Collected data:
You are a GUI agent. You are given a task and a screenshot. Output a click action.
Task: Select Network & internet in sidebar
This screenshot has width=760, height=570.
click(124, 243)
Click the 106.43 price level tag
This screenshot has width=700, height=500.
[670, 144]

__TASK INSTRUCTIONS__
The records shown above should be given again word for word.

__TASK OUTPUT__
You are a GUI agent. You are given a task and a screenshot. Output a click action.
Task: Select Network & internet in sidebar
This screenshot has width=760, height=570.
click(124, 243)
Click the 106.43 price level tag
This screenshot has width=700, height=500.
[670, 144]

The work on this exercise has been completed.